И что же? Протестующие перешли на мобильный мессенджер FireChat, который использует Wi-Fi и Bluetooth. Он позволяет людям общаться между собой даже там, где не работает сотовая связь. Мессенджер устанавливает прямое соединение между двумя телефонами на расстоянии до 70 метров. Но при большом скоплении подключенных к сети пользователей FireChat радиус действия мессенджера может быть намного больше: в пределах стадиона, парка, проспекта – в общем, везде, где расстояние между двумя пользователями меньше 70 метров. В Гонконге во время протеста мессенджер одновременно использовали около 33 тыс. человек![77]

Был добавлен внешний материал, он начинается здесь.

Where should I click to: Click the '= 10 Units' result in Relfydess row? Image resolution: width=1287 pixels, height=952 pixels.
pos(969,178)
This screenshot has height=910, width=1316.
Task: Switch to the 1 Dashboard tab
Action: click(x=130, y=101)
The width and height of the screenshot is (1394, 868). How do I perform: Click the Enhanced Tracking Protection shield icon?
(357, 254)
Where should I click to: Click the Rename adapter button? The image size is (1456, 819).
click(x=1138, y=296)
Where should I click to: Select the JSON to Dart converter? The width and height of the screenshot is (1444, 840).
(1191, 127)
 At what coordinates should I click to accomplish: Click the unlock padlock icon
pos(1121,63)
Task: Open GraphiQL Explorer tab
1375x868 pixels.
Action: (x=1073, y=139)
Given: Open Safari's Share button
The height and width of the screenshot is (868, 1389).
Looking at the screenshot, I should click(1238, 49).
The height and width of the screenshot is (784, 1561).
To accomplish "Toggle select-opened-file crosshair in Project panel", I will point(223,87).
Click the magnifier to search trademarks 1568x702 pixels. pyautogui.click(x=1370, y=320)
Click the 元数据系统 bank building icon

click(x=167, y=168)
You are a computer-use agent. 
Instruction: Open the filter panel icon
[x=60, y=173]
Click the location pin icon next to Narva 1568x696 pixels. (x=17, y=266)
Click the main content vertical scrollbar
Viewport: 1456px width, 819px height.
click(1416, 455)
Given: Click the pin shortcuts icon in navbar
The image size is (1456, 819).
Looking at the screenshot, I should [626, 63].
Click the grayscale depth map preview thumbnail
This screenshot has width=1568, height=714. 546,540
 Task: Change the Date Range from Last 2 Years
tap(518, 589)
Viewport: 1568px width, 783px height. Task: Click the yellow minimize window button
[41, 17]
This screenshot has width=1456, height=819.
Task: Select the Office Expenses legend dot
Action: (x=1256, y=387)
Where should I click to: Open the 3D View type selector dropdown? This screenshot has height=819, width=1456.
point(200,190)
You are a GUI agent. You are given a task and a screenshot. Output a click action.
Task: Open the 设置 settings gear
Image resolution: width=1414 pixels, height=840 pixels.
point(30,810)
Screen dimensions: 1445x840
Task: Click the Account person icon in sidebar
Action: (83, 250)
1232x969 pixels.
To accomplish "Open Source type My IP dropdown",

Напрашивается следующий вывод. Хотя технологии и инструменты могут стимулировать революционную мобилизацию и повысить ее эффективность, сами по себе они не способны вызвать революции. В этом смысле не существует «чудо-оружия» революции как некой универсальной подрывной технологии.
Но верно и обратное. В современную эпоху мир и общество организованы, устроены таким образом, что даже самая решительная, изощренная и жестокая власть не в состоянии выбить у революционеров из рук их оружие – социальные технологии, включая социальные медиа. Просто не получится.
Поэтому конкуренция власти и оппозиции – это в том числе конкуренция за эффективное использование доступных для всех сторон инструментов влияния. Поскольку власть по определению имеет серьезный гандикап в части административных и силовых ресурсов, а зачастую и в массмедиа, то это вынуждает оппозицию быть более изобретательной, изощренной и новаторской в области культуры, в социальных и гуманитарных технологиях.
В сущности, любая революция оказывается перед кардинальной проблемой: как говорить и через что говорить. Вопрос же, что именно говорить в современную эпоху, не столь уж важен.
Дело не в том, что средства важнее цели, а в том, что они и становятся целью. Для революции знаменитая фраза Маршалла Маклюэна The Medium is the Message аксиоматична. Главное, чтобы общество услышало революционеров и вышло на улицу.
Поэтому все кажущееся обилие используемых революциями технологий и инструментов направлено в конечном счете на решение двух взаимосвязанных задач: 1) формирование протестной идентичности и привлекательного имиджа революции; 2) выстраивание эффективной коммуникации с обществом.